2.20. Penicillium aculeatum Raper and Fennell

Penicillium aculeatum is a mold belonging to Trichocomaceae. Very little information has been reported in the literature about it and its ecological role: in freshwater environments, it was isolated as an endophyte from the leaves and roots of Phragmites australis. This mold is significant in the production of pigments and other molecules with pharmaceutical properties. The broth and the mycelial ethyl acetate extract of P. aculeatum showed antimicrobial activity against S. aureus ATCC 25923 (MIC value of 200 and 128 µg/mL, respectively). Only the second one showed antimicrobial activity also against Criptococcus neoformans ATCC 90113 (MIC value 200 µg/mL). Moreover, it also has cytotoxic activity against KB cell lines (oral cavity cancer cell lines) with an IC50 value of 27.56 µg/mL. Antimicrobial activity was registered for mycelial hexane extract against C. neoformans and Mycobacterium tuberculosis H37Ra (MIC values of 200 and 50 µg/mL, respectively), together with the antimalarial effect, and the cytotoxic effect against KB and MCF-7 (IC50 values of 3.75, 21.14, and 35.74 µg/mL, respectively).
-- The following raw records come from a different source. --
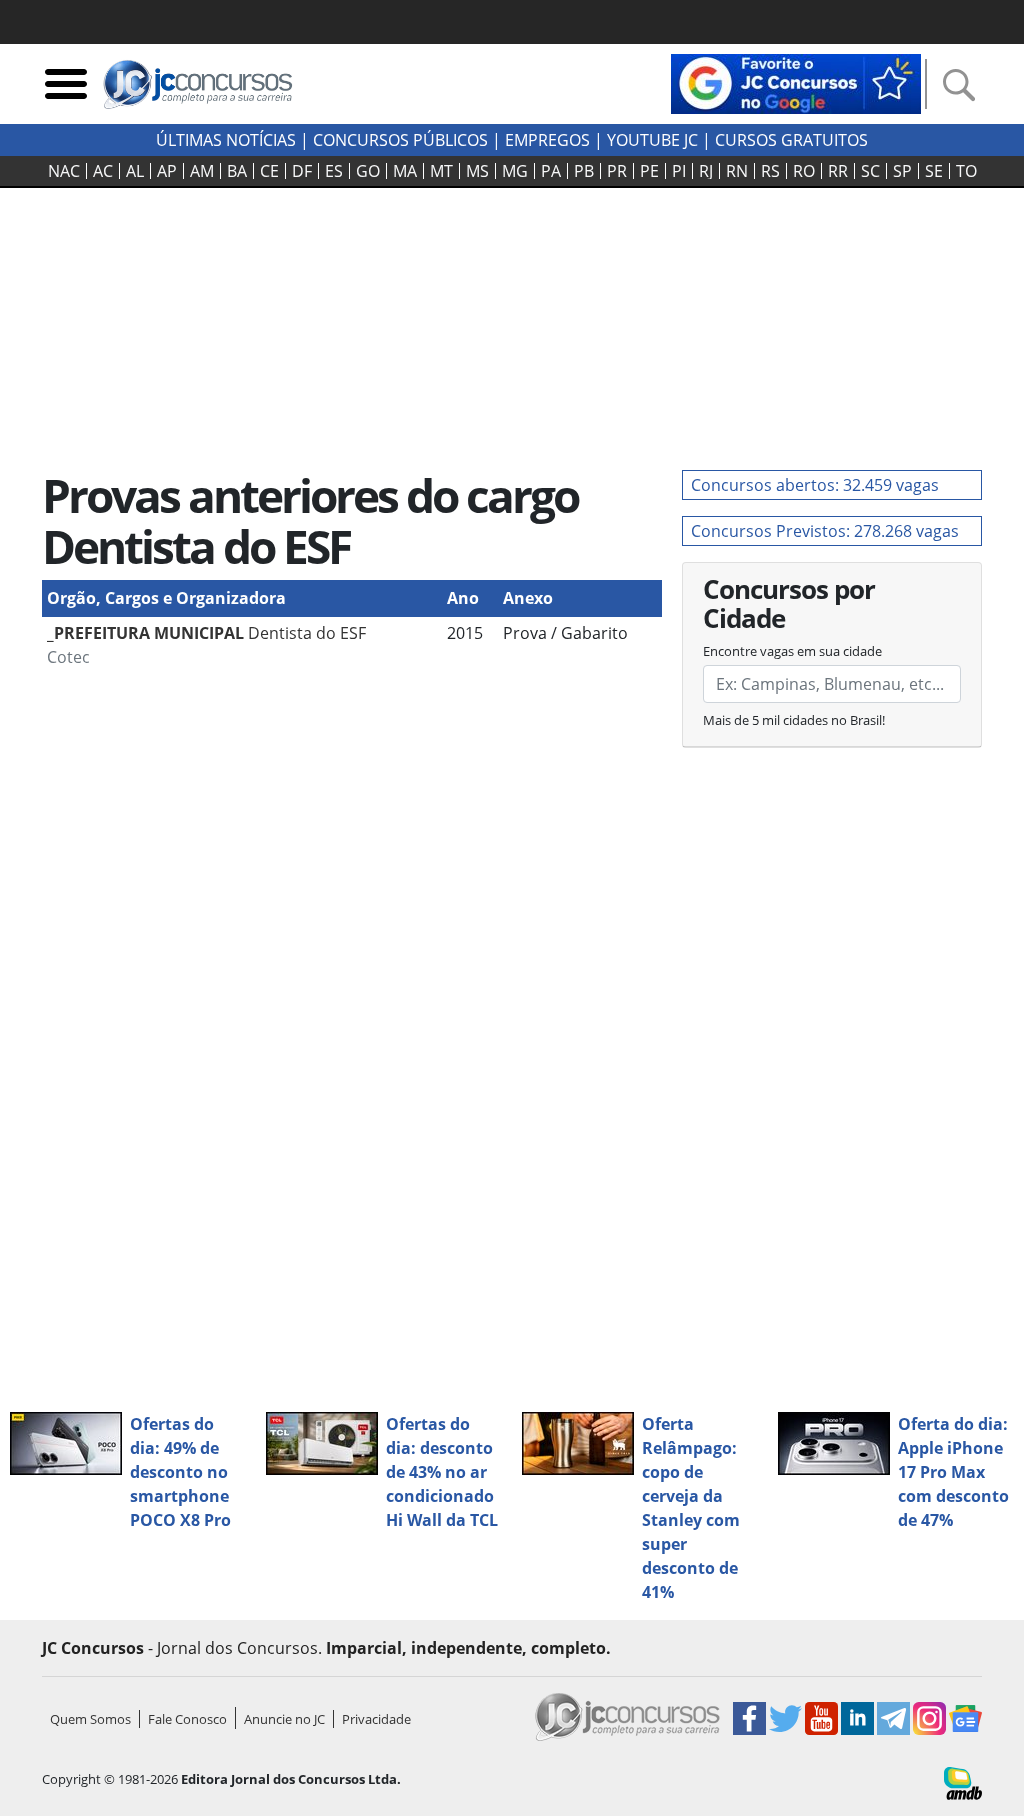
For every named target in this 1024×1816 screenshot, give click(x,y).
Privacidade (376, 1719)
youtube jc (652, 140)
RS (770, 171)
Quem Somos (90, 1719)
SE (934, 171)
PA (551, 171)
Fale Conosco (187, 1719)
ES (334, 171)
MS (477, 171)
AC (103, 171)
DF (302, 171)
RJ (706, 171)
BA (237, 171)
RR (838, 171)
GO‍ (368, 171)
In addition, nine secondary metabolites were isolated from the broth extract, and some of them exhibited antimicrobial and cytotoxic activity. In particular, penipurdin A showed an inhibitory effect against M. tuberculosis with an MIC value of 25 µg/mL. Altenusin showed a moderate inhibitory effect against S. aureus with an MIC value of 32 µg/mL and a moderate cytotoxic effect against African green monkey kidney fibroblast [117]. The ankaflavin, a pigment extracted from P. aculeatum, was tested for cytotoxic activity against MCF-7, HCT116, and PC-3 cell lines. While it showed very limited toxicity against MCF-7, significant results were obtained against HCT116 and PC-3 cell lines with IC50 values of 162 µg/mL and 85 µg/mL, respectively [118]. Hawas et al. [119] isolated two new sulfonyl metabolites from the ethyl acetate extract of P. aculeatum called pensulfonoxy and pensulfonamide. Ethyl acetate extract showed antibacterial activity against E. coli (diameter of inhibition zone of 20.5 mm), while pensulfonamide showed not only an inhibitory effect against C. albicans (diameter of inhibition zone of 18 mm) but also potent cytotoxicity against MCF-7 cell line (IC50 2.18 µM). In contrast, pensulfoxony only showed a mild cytotoxic effect against the HTC-116 cell line (IC50 5.23 µM).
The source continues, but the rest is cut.